How can you tell if someone is lying?

A Summary and Review of: Spy the Lie

by Philip Houston, Michael Floyd, Susan Carnicero and Don Tennant
Published by  (www.iconbooks.net) www.qverity.com

Spy the Lie is a book written by a team of CIA officers who have developed a method to help you spot the tell-tale signs that someone is lying to you and help you ask the right questions to uncover the truth.

Their method was developed over decades immersed in the world of crime and espionage dealing with accomplished liars, which makes it particularly effective for the work place or the home or even observing your election candidates on TV. Do you suspect your office has a thief? Is your boss lying to you?

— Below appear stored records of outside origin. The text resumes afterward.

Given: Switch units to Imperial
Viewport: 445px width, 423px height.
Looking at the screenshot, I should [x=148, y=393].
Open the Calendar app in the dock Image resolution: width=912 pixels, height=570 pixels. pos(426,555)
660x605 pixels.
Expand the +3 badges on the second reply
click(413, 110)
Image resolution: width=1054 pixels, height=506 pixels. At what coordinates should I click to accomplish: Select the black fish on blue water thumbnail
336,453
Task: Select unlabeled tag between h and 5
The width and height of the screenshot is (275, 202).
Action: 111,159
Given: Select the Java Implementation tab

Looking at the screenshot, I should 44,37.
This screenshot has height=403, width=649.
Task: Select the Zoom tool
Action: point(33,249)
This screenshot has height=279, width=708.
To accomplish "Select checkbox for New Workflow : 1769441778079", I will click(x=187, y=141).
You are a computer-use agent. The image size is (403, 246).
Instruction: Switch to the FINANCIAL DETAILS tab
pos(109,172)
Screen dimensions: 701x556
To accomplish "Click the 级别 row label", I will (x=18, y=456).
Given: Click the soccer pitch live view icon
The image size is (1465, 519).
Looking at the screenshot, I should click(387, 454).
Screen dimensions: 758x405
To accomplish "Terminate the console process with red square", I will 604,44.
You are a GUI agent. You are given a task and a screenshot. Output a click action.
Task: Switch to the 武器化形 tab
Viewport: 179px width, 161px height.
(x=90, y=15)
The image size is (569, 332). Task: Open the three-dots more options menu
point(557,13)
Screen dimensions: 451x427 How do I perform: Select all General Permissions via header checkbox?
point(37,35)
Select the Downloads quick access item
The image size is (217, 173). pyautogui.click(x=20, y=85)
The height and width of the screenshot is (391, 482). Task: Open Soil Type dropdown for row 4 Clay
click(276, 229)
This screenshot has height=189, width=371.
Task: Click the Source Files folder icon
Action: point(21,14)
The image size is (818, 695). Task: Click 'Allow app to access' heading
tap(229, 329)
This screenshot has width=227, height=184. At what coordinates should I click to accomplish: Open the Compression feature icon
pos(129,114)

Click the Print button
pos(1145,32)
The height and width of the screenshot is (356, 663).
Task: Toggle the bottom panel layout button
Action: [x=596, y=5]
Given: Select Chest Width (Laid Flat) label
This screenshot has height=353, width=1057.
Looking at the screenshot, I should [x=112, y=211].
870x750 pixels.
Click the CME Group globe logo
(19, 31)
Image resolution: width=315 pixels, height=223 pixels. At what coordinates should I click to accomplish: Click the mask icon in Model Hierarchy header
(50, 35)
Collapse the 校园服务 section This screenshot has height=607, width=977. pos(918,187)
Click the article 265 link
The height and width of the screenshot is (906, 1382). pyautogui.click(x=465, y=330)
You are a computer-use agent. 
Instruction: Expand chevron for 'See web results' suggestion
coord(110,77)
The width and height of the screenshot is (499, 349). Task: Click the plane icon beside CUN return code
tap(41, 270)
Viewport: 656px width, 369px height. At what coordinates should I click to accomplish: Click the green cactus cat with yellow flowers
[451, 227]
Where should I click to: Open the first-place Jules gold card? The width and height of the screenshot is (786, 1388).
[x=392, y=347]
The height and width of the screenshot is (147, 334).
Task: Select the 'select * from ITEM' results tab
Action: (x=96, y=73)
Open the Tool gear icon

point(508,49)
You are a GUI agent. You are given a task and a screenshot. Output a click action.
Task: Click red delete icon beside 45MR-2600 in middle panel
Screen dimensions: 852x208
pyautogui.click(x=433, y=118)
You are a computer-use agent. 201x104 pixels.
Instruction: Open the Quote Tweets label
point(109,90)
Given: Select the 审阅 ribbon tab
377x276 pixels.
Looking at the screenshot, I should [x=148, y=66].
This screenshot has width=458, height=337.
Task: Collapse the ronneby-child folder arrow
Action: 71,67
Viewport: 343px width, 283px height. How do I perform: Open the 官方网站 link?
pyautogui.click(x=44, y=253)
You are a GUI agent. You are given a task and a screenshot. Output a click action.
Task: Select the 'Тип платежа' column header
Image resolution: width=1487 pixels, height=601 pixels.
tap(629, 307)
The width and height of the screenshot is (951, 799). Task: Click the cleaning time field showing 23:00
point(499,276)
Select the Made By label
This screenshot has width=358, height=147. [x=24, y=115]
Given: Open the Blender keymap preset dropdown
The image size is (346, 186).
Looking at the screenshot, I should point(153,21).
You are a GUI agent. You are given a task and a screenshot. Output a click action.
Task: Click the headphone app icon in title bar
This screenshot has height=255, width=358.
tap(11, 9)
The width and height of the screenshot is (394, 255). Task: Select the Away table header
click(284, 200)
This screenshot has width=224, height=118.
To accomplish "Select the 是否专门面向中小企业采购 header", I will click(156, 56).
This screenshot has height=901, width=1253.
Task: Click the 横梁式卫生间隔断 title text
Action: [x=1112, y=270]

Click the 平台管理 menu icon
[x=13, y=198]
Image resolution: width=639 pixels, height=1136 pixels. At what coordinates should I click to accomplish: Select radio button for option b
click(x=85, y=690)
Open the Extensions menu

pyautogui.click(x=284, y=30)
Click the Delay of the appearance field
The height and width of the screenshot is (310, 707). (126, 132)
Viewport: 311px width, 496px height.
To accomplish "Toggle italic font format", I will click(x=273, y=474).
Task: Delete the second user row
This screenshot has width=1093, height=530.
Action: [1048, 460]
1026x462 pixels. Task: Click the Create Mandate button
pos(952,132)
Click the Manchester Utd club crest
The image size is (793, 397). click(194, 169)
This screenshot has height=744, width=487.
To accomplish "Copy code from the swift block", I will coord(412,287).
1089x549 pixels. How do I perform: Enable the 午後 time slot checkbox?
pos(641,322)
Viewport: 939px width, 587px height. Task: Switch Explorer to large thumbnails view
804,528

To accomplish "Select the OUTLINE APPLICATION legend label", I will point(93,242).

Are your teenagers deceiving you about their sex, drug or alcohol experiences.
Spy the Lie describes the warning signs of deceptive behaviour hidden in people’s words, body language and demeanour. The book won’t give you an instant magic in-built lie detector like a TV detective because success is never that simple. The book is quite clear that many honest people demonstrate some of these suspicious behaviours anyway, simply because they are nervous, uncomfortable or it’s just who they are. So it takes a lot of practice, careful observation and the ability to ignore all irrelevant information to get what you want: the whole truth and nothing but the truth.
As well as helping you to notice deceptive behaviours, Spy the Lie suggests some questions and subtle questioning techniques that could help you prise out the truth from whoever- your MP, your employees, a salesman, your teenagers, your kids or your spouse. However, the book is quite clear that these techniques should not be deployed lightly on family members because once something has been said it can’t be unsaid… and you all still have to live together.
Incidentally, if you are worried about a younger child telling too many lies, there are many reasons younger children tell ‘lies’ and not all of them have deceptive intent. So check out these articles by child psychologists:
http://www.supernanny.co.uk/Advice/-/Parenting-Skills/-/Discipline-and-Reward/How-to-deal-with-lying-and-encourage-honesty-.aspx

http://www.sensiblepsychology.com/prevent_lies.htm

How to spot a Liar
Fundamentally, you are looking to spot ‘clusters’ of deceptive behaviour (listed below) occurring at key moments. Timing is everything. You need to be able to Look AND listen at these key moments- within five seconds of you asking a question.  (People think much faster than they speak- so after five seconds they’re almost already thinking of something else- probably anticipating your next question).
Obviously during the course of a long conversation you will be bombarded with a lot of information- and actually most of it will be completely true because even liars will offer you plenty of true information. So to prevent your brain overloading- you will need to train yourself to ignore truthful behaviour and just keep an eye and ear out for verbal and non-verbal (body language) deceptive behaviours.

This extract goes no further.